*** Opening MATERIAL TO PROCESS ***
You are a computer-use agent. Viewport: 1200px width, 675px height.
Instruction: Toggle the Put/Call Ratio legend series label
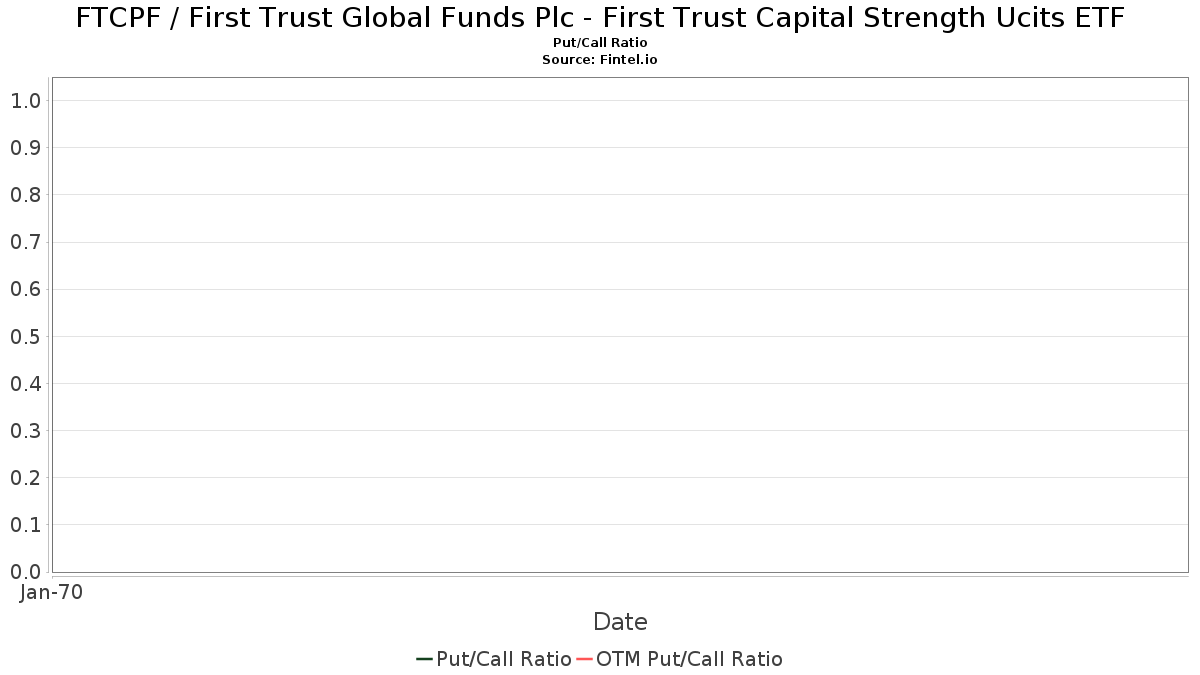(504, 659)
*** Closing MATERIAL TO PROCESS ***
*** Opening MATERIAL TO PROCESS ***
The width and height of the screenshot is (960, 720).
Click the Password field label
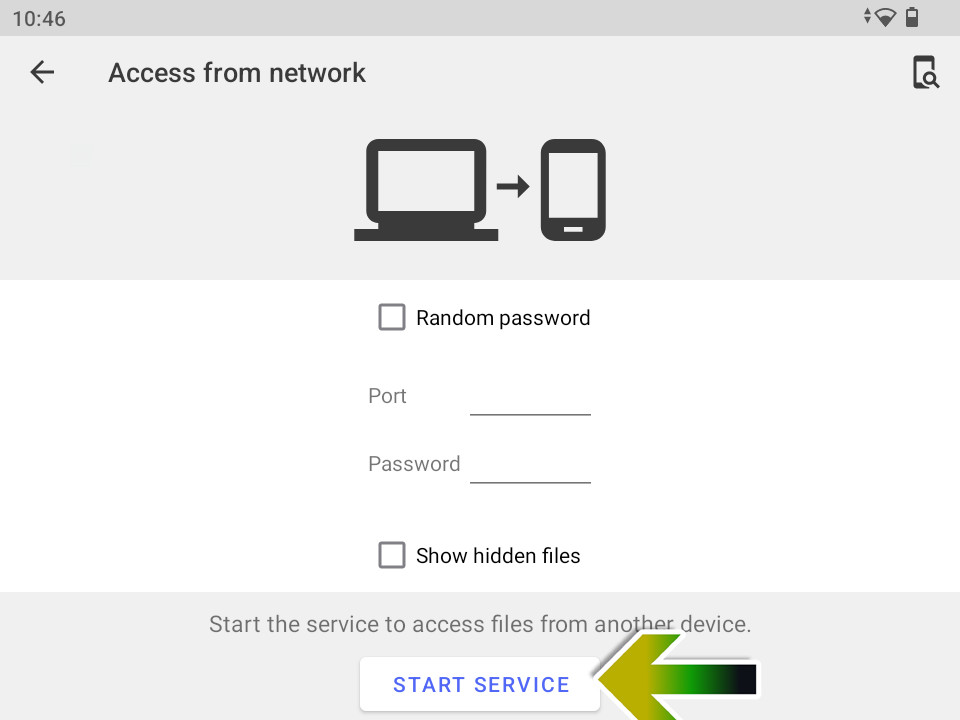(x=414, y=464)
*** Closing MATERIAL TO PROCESS ***
[WHAT YOU NEED TO DO]
Tell me how many lines in the records above include the word "height"; the number is all that is needed.

[SOLUTION FOR THIS TASK]
2